相続放棄をする場合香典はどうしたらよいか
1 相続放棄をする場合であっても香典を受け取ることはできます
結論から申し上げますと、相続放棄をする場合でも、被相続人の葬儀の際に参列者等から香典を受け取ることはできます。
香典を受け取ったとしても、相続放棄ができなくなるということはありませんので、ご安心ください。
相続放棄は、被相続人の財産を取得したり、被相続人の債権を回収してしまうとできなくなってしまいますが、香典を受け取ることはこれらに該当しません。
以下、相続放棄ができなくなる事由と、香典を受け取っても相続放棄ができる理由の詳細について説明します。
2 相続放棄ができなくなる事由について
相続放棄ができなくなる事由は、民法921条第1号と同条第3号に定められています。
具体的には、「相続財産の全部又は一部を処分したとき」(民法921条第1号)、「相続の放棄をした後であっても、相続財産の全部若しくは一部を隠匿し、私にこれを消費し」たとき(同条第3号)です。
実務上は、被相続人の預貯金を自分のために使ってしまうこと、被相続人が受け取ることができる金銭を受け取ること、相続放棄後に被相続人のお金を使ってしまうことなどが挙げられます。
【参考条文】(民法)
(法定単純承認)
第九百二十一条 次に掲げる場合には、相続人は、単純承認をしたものとみなす。
一 相続人が相続財産の全部又は一部を処分したとき。ただし、保存行為及び第六百二条に定める期間を超えない賃貸をすることは、この限りでない。
二 相続人が第九百十五条第一項の期間内に限定承認又は相続の放棄をしなかったとき。
三 相続人が、限定承認又は相続の放棄をした後であっても、相続財産の全部若しくは一部を隠匿し、私にこれを消費し、又は悪意でこれを相続財産の目録中に記載しなかったとき。ただし、その相続人が相続の放棄をしたことによって相続人となった者が相続の承認をした後は、この限りでない。

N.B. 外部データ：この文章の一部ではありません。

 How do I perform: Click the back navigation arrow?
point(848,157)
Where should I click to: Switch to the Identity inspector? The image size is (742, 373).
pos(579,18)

参考リンク:e-Gov法令検索(民法)・法定単純承認
3 香典を受け取っても相続放棄ができる理由の詳細
法的には、香典は、被相続人の葬儀に参列した方々から、葬儀の主宰者(いわゆる喪主)の方に対して贈与された金銭です。
葬儀に参列した方々と喪主の方との間の法律関係に基づくものですので、そもそも被相続人は法的には無関係なのです。
そのため、香典を受け取ることは、被相続人が受け取ることができる金銭を受け取ることにはあたらないのです。
また、いただいた香典を葬儀費等に充てても問題ありません。